■ **ASSIGNED TASK**
The lines below from the one with "Instruction: Click the Rp 200.000 amount" up to and including the one with "Click the Temperature gauge handle" are what you should set down, exactly and without pictures.

■ **INPUT RECORDS**

[Start of Attachment]

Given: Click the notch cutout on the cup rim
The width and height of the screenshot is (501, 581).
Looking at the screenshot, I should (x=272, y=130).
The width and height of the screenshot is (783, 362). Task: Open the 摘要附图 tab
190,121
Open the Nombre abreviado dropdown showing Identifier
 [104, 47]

[End of Attachment]
[Start of Attachment]

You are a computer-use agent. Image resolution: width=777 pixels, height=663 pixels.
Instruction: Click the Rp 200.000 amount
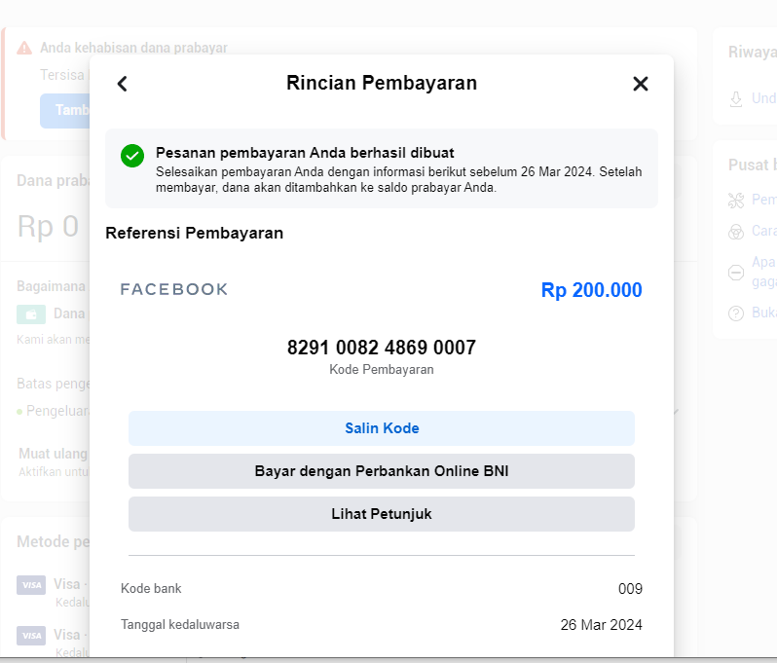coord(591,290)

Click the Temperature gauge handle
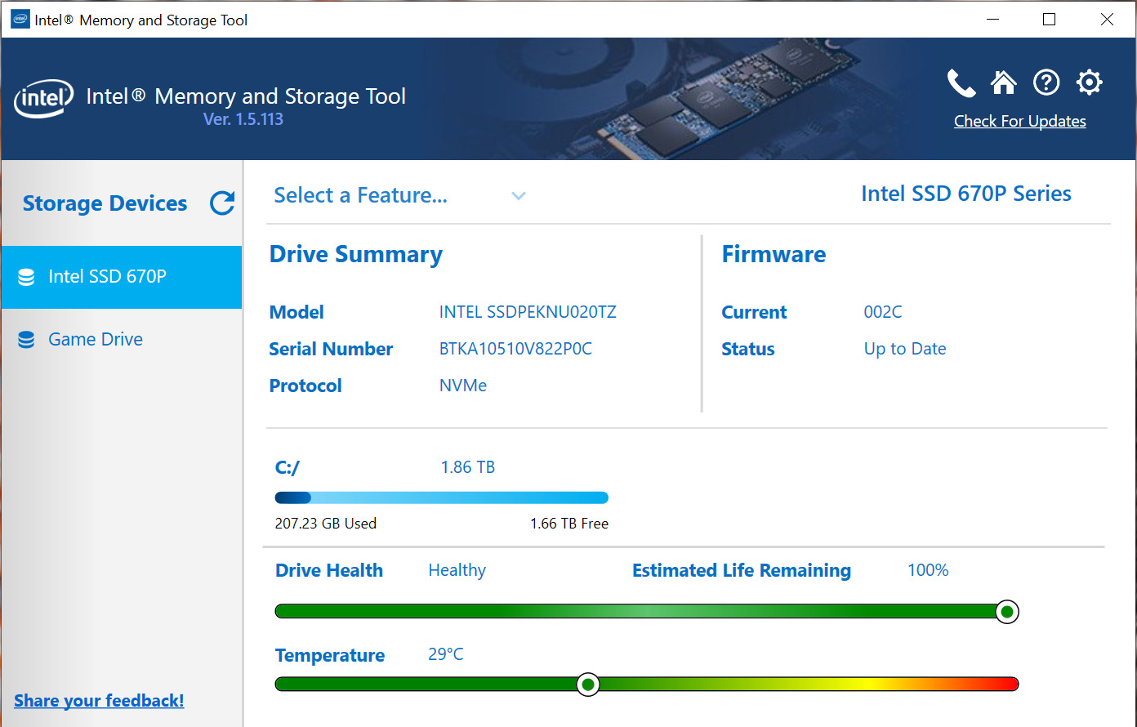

[End of Attachment]

■ **OUTPUT**
Instruction: Click the Rp 200.000 amount
coord(591,290)

Click the Temperature gauge handle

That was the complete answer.